▶ DATA FOR THE TASK:

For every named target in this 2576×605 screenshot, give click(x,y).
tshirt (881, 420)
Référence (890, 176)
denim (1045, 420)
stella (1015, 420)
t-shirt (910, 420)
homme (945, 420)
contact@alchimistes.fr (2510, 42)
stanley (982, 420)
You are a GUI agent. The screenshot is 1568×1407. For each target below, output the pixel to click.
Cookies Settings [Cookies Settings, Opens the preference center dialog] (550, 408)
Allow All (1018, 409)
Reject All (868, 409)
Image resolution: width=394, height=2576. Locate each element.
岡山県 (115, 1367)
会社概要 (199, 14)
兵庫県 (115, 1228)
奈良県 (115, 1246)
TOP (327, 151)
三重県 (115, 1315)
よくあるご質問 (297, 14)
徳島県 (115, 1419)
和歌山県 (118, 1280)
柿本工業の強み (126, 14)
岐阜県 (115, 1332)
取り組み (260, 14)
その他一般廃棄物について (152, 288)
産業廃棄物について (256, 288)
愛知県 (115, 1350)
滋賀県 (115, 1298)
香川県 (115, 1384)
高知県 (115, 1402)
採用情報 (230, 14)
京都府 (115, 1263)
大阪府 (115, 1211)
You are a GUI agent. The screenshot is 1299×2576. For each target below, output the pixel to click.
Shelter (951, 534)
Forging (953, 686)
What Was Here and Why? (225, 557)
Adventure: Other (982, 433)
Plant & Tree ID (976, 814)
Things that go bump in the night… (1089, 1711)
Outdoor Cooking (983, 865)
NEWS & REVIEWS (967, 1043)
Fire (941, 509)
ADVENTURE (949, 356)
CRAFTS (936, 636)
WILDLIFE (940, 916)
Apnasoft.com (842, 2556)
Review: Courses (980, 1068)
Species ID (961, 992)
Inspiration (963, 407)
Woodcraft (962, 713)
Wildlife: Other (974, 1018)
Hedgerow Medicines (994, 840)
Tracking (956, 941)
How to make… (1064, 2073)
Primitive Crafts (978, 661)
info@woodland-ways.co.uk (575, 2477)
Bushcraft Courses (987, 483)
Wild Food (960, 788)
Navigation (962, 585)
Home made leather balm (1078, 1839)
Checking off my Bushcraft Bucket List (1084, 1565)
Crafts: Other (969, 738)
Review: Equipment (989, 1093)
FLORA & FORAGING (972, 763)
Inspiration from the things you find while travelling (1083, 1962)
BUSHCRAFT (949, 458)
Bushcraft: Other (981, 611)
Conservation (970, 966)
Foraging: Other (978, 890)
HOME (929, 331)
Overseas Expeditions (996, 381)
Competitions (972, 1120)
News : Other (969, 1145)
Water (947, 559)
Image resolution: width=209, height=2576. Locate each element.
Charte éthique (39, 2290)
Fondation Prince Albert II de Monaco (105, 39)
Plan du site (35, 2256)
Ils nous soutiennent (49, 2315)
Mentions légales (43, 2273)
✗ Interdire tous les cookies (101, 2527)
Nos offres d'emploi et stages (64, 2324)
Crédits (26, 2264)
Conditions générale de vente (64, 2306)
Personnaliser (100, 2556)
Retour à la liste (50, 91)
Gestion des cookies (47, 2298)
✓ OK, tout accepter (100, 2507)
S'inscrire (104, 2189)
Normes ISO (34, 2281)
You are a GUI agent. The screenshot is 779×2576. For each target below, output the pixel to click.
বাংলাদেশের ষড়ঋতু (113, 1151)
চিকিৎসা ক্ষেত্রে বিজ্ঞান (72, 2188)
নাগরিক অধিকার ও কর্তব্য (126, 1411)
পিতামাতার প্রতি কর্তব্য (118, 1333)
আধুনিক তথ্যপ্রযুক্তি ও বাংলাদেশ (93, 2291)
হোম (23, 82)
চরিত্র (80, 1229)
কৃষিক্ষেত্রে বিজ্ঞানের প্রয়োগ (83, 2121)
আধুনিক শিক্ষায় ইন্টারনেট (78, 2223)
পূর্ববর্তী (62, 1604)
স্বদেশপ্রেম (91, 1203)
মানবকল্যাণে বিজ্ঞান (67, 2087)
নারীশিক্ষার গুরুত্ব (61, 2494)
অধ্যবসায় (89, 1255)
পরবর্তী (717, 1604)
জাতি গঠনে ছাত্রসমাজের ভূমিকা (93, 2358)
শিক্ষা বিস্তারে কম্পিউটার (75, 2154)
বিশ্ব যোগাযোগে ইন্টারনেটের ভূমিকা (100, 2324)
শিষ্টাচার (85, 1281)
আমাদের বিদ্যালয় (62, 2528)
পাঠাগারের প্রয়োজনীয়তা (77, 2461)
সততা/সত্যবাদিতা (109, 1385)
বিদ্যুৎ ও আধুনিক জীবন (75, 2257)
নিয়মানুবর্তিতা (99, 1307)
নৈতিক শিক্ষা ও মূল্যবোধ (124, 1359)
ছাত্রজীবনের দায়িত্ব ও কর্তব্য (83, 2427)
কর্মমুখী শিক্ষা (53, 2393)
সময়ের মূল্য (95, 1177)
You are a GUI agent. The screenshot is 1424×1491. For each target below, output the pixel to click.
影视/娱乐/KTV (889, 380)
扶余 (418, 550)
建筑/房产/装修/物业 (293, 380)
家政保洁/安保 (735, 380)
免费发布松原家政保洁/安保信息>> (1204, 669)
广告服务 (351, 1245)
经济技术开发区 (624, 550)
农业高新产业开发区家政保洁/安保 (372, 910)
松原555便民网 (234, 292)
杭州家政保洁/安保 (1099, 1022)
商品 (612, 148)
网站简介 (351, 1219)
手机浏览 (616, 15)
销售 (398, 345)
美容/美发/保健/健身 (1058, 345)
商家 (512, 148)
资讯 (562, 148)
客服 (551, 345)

▶ TASK DETAILS:
Convert the records, from the first line through the line containing "Bushcraft Courses (987, 483)", into a numbered list with blank lines left out.

▶ ANSWER TO THIS PROBLEM:
1. For every named target in this 2576×605 screenshot, give click(x,y).
2. tshirt (881, 420)
3. Référence (890, 176)
4. denim (1045, 420)
5. stella (1015, 420)
6. t-shirt (910, 420)
7. homme (945, 420)
8. contact@alchimistes.fr (2510, 42)
9. stanley (982, 420)
10. You are a GUI agent. The screenshot is 1568×1407. For each target below, output the pixel to click.
11. Cookies Settings [Cookies Settings, Opens the preference center dialog] (550, 408)
12. Allow All (1018, 409)
13. Reject All (868, 409)
14. Image resolution: width=394, height=2576. Locate each element.
15. 岡山県 (115, 1367)
16. 会社概要 (199, 14)
17. 兵庫県 (115, 1228)
18. 奈良県 (115, 1246)
19. TOP (327, 151)
20. 三重県 (115, 1315)
21. よくあるご質問 (297, 14)
22. 徳島県 (115, 1419)
23. 和歌山県 (118, 1280)
24. 柿本工業の強み (126, 14)
25. 岐阜県 (115, 1332)
26. 取り組み (260, 14)
27. その他一般廃棄物について (152, 288)
28. 産業廃棄物について (256, 288)
29. 愛知県 (115, 1350)
30. 滋賀県 (115, 1298)
31. 香川県 (115, 1384)
32. 高知県 (115, 1402)
33. 採用情報 (230, 14)
34. 京都府 (115, 1263)
35. 大阪府 (115, 1211)
36. You are a GUI agent. The screenshot is 1299×2576. For each target below, output the pixel to click.
37. Shelter (951, 534)
38. Forging (953, 686)
39. What Was Here and Why? (225, 557)
40. Adventure: Other (982, 433)
41. Plant & Tree ID (976, 814)
42. Things that go bump in the night… (1089, 1711)
43. Outdoor Cooking (983, 865)
44. NEWS & REVIEWS (967, 1043)
45. Fire (941, 509)
46. ADVENTURE (949, 356)
47. CRAFTS (936, 636)
48. WILDLIFE (940, 916)
49. Apnasoft.com (842, 2556)
50. Review: Courses (980, 1068)
51. Species ID (961, 992)
52. Inspiration (963, 407)
53. Woodcraft (962, 713)
54. Wildlife: Other (974, 1018)
55. Hedgerow Medicines (994, 840)
56. Tracking (956, 941)
57. How to make… (1064, 2073)
58. Primitive Crafts (978, 661)
59. info@woodland-ways.co.uk (575, 2477)
60. Bushcraft Courses (987, 483)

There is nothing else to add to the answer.